There are some constraints to the RAI-MH and WTIS that are worth noting. Since the RAI-MH is a routine clinical assessment, the information collected is at the level of the individual, meaning that variables related to hospital and community services are unavailable. Delayed discharges represent a systemic issue extending beyond the person; in particular, geographic variations in available community services are likely influential predictors of delayed discharges. Future research needs to analyze data pertaining to hospitals and communities and link it to individual characteristics to obtain a full understanding of delays. Another weakness of the present study is that reliability of ALC designations could not be assessed. However, with the exception of schizophrenia diagnoses, the results of the present study were generally consistent with prior research on delayed discharges, indicating that the ALC designations were likely appropriate. While long-term cases were of primary interest to stakeholders involved in this project, restricting the analysis to 30 days of delays or more could also be considered a limitation. Examining all delayed discharges would increase the sample size of an already uncommon event, which could increase the accuracy of the regression results. Further, if there were differences in the regression results for any and 30 days of delayed discharges, intermediate groups could be created, refining our understanding of delays to a more intricate level.
Lastly, it can be considered both a strength and a limitation that admission episodes were used as the unit of analysis for this project. In terms of its advantages, using admission episodes to predict delays allows clinicians to identify risk and protective factors as soon as the patient begins their stay, which affords them as much time as possible to manage these factors before an ALC designation occurs. However, analyzing admission episodes alone can also be construed as a weakness, because the patient’s status on independent variables and level of risk may change throughout the course of their stay.
Conclusion
In summary, a number of clinical and demographic characteristics were implicated in delayed discharges that occurred in mental health settings across Ontario, demonstrating that the needs of this this population are varied and complex. Policy makers and health care practitioners involved in mental health service delivery may benefit from the early identification of delayed discharge risk factors reported in this study, and may begin to design treatment interventions and policies that reduce the probability of delays, leading to reduced costs of treatment in hospital and improved care for patients.

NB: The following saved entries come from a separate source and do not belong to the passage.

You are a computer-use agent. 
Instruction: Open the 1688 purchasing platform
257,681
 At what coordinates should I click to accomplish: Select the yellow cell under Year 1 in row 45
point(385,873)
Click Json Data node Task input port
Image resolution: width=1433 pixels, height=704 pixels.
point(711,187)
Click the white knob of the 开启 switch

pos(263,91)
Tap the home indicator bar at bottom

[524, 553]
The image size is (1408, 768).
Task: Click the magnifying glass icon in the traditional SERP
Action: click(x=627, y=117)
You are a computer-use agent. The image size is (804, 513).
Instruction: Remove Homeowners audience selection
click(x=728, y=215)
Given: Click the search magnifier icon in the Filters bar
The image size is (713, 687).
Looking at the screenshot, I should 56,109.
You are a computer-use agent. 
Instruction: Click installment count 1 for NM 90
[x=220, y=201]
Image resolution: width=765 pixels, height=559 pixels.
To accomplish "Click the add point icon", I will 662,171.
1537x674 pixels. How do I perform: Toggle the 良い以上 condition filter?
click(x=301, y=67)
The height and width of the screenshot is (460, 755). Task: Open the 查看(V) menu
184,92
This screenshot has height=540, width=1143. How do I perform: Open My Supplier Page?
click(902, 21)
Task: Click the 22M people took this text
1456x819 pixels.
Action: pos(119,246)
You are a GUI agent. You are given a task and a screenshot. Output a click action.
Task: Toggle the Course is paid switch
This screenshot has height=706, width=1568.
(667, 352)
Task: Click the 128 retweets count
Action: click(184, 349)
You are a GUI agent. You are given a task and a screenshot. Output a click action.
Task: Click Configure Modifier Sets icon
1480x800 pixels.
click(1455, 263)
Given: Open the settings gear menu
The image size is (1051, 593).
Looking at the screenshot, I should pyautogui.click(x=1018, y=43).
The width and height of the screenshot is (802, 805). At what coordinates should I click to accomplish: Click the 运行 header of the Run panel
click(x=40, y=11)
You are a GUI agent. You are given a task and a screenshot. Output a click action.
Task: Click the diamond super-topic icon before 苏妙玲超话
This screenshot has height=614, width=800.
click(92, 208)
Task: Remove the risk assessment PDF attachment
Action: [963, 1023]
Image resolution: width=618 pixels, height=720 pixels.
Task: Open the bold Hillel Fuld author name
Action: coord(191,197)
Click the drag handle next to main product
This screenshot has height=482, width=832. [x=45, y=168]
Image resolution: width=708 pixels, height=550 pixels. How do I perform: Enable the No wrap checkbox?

However, more work needs to be completed that addresses the reliability of ALC designations, as well as the environmental factors involved, as the availability of appropriate resources in the community is crucial for reducing delayed discharges across the province.
Funding
This project was funded by the Ontario Hospital Association.
Conflict of interest
The authors declare that they have no conflict of interest.
Ethical Approval
The Office of Research Ethics at the University of Waterloo provided ethics clearance for this project on 15 May 2014 – ORE #18228.